Beaucoup d’êtres humains n’ont pas le sentiment de vieillir car ils n’ont peut-être pas non plus le sentiment de vivre.  Ils se sont embarqués sur une croisière à la destination inconnue (la mort, le temps de la mort, quand ?  comment ?  où ?), ils prennent leurs repas en commun avec l’un ou l’autre congénère, rient en commun, bavardent en commun, dansent en commun, dorment en commun et font les excursions programmées en commun ou en individuel, sans gros intérêt.  Pour passer le temps.  Et lorsque leur Titanic personnel ira percuter un iceberg, ils sombreront sans même avoir réalisé qu’ils vivaient auparavant.

 

J’appelle cela ‘vivoter’.

 

Cette vie automatique que l’on vit comme tout le monde, habitant dans une maison ou un appartement comme tout le monde, ayant une ou deux voitures comme tout le monde, allant en vacances durant les mois d’été, à Pâques ou au Carnaval, comme tout le monde, fait de millions d’êtres humains des robots sans goûts, intérêts ni passions, profonds.  On vivote, on tient son rôle dans une pièce absurde dont on ignore les tenants et aboutissants ; puis, on se met à vieillir par les deux bouts (pour ceux qui ont eu la chance de ne pas être vieux à l’âge de vingt ans), sans en comprendre le pourquoi.  On a tout fait pour ne pas vieillir pourtant.  On a dûment suivi les conseils des revues spécialisées, on a fait du jogging, du stretching, du fitness, on a surveillé sa nourriture et ses boissons, on a été faire dodo à temps, on a fait contrôler sa tension, son cholestérol, son taux de sucre.

 

Hélas, on a oublié de faire contrôler l’état du moteur cérébral.
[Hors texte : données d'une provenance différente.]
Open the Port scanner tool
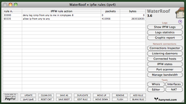 [x=165, y=69]
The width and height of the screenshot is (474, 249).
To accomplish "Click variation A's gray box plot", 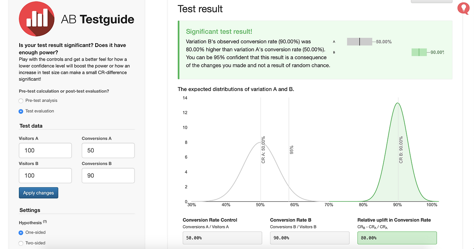I will (x=359, y=42).
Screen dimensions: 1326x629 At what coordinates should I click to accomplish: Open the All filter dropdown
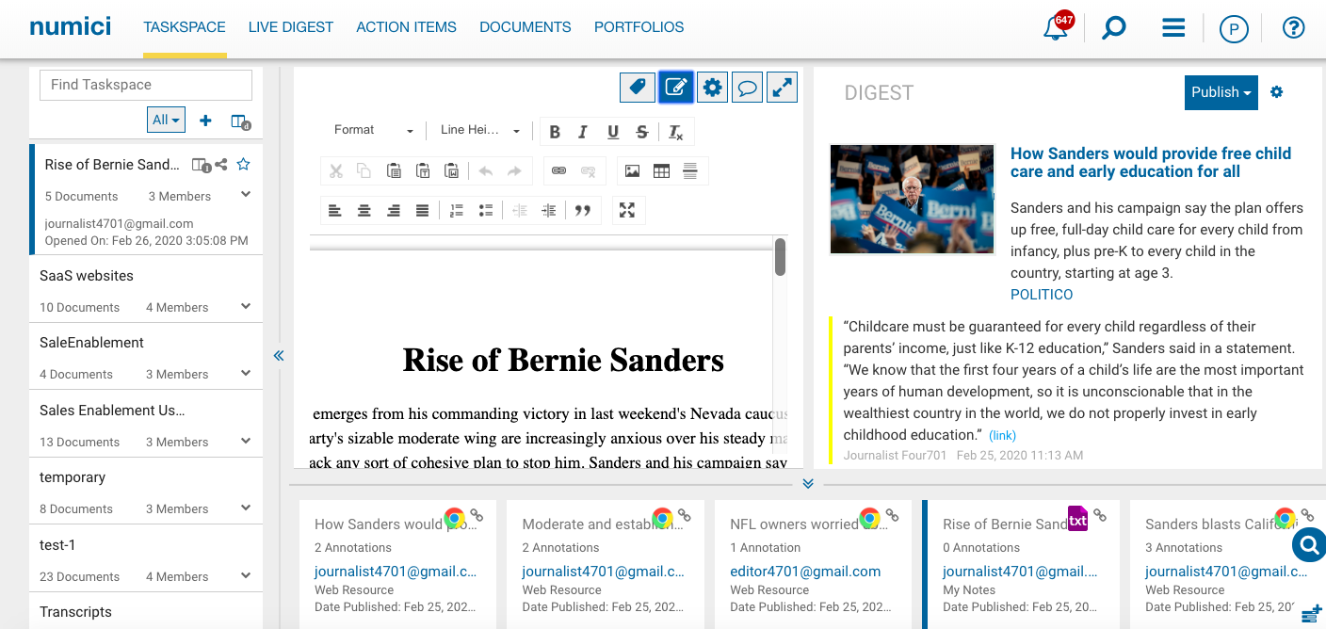pos(166,120)
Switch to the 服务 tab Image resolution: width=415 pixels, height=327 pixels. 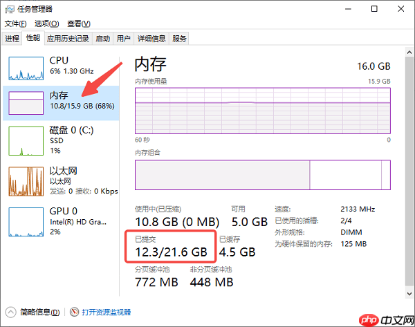point(179,39)
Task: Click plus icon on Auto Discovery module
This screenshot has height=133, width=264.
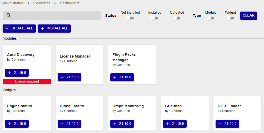Action: pos(9,73)
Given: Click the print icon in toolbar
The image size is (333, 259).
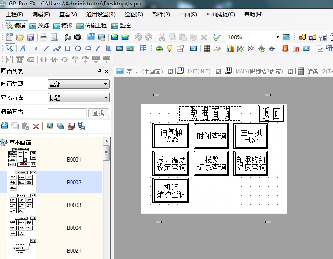Looking at the screenshot, I should (44, 37).
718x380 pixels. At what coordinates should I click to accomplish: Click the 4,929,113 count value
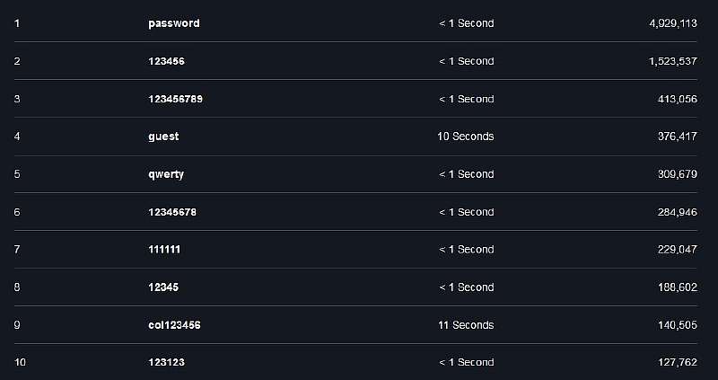[x=673, y=23]
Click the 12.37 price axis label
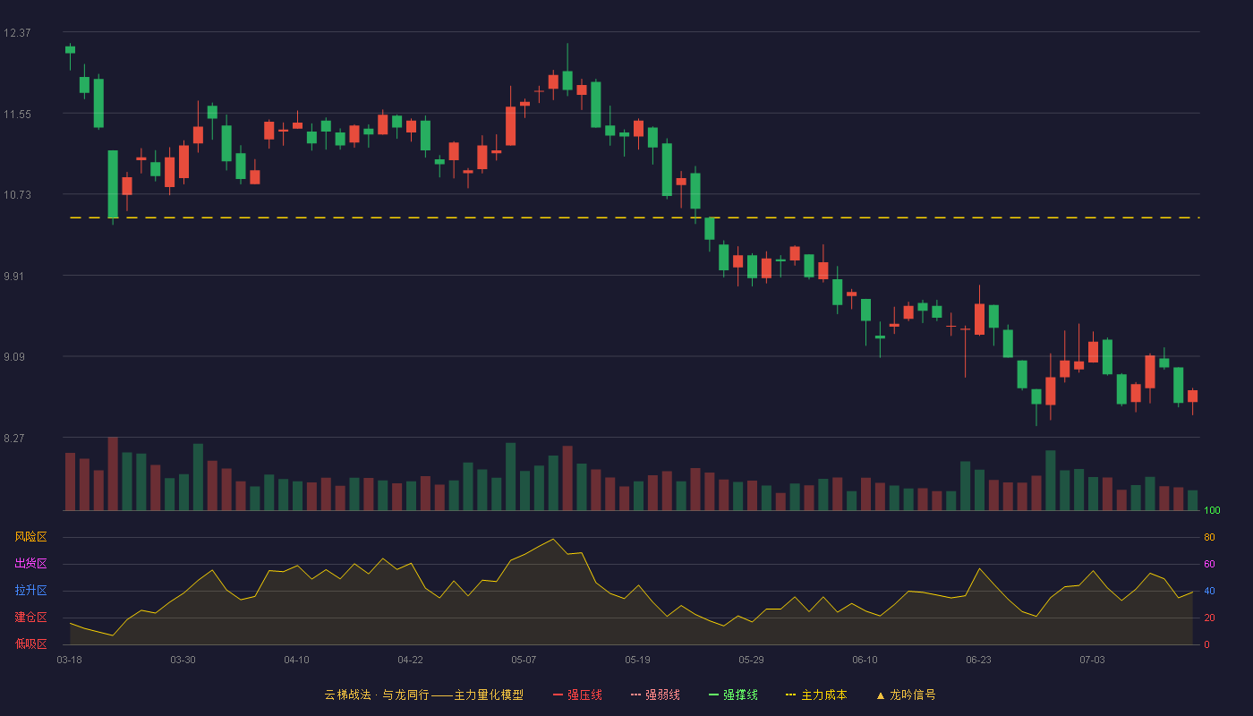 pyautogui.click(x=17, y=33)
De lui mettre de l’huile, du carburant pour qu’il tienne la route.

 

A-t-il bien été utilisé durant ces décennies de conversations oiseuses avec des collègues, connaissances et amis que n’animait aucune passion véritable pour autre chose que le miroir de soi ?  Ce moteur a-t-il été curieux ?  S’est-il émerveillé d’entendre chanter un oiseau, de voir un pic dans le jardin ou un écureuil ? De voir voler un faucon ?  D’apercevoir un hibou près de la maison ?   A-t-il jamais admiré la noblesse de chevaux gambadant en liberté dans une prairie ?  A-t-il jamais eu la moindre curiosité culturelle à l’écoute de ces sons sortant de bouches parlant une langue étrangère et tenté de savoir de quel peuple, de quelle ethnie, sortaient ces paroles ?

 

Je crois que ce qui forme effectivement un rempart contre le vieillissement, c’est la capacité innée ou acquise qui nous propulse vers l’émerveillement, l’enthousiasme, la passion, perpétuels.  Et je crois également que ceux qui vieillissent tôt, physiquement ou mentalement (hormis ceux qui sont astreints à des travaux pénibles durant des décennies), se sont eux-mêmes condamnés à la vieillesse prématurée.

 

Regardez les médecins auxquels vous avez eu affaire.  Même parfois à un âge déjà avancé, ils restent jeunes, alertes, vifs, éveillés mentalement.  Ils sont à l’écoute des autres, doivent faire preuve d’un intérêt constant pour la médecine, se recycler en permanence.  Ils ne sont certainement pas du style à regarder journellement ces séries insipides à la télé ou à feuilleter ces feuilles de chou qui ne parlent que de sports et de crimes.

 

Après tout, ne devrait-on pas enseigner le ‘rester jeune’ à l’école ?

 

Apprendre aux jeunes ce qu’est une passion par rapport au surf sur la toile.  Leur apprendre que savoir beaucoup de choses n’est pas nécessairement le signe d’une culture ou, comme le disait si bien Robert Musil ‘il était intelligent, logique, il savait beaucoup de choses ; mais n’était-ce pas là des qualités de barbare ?’ (page 85).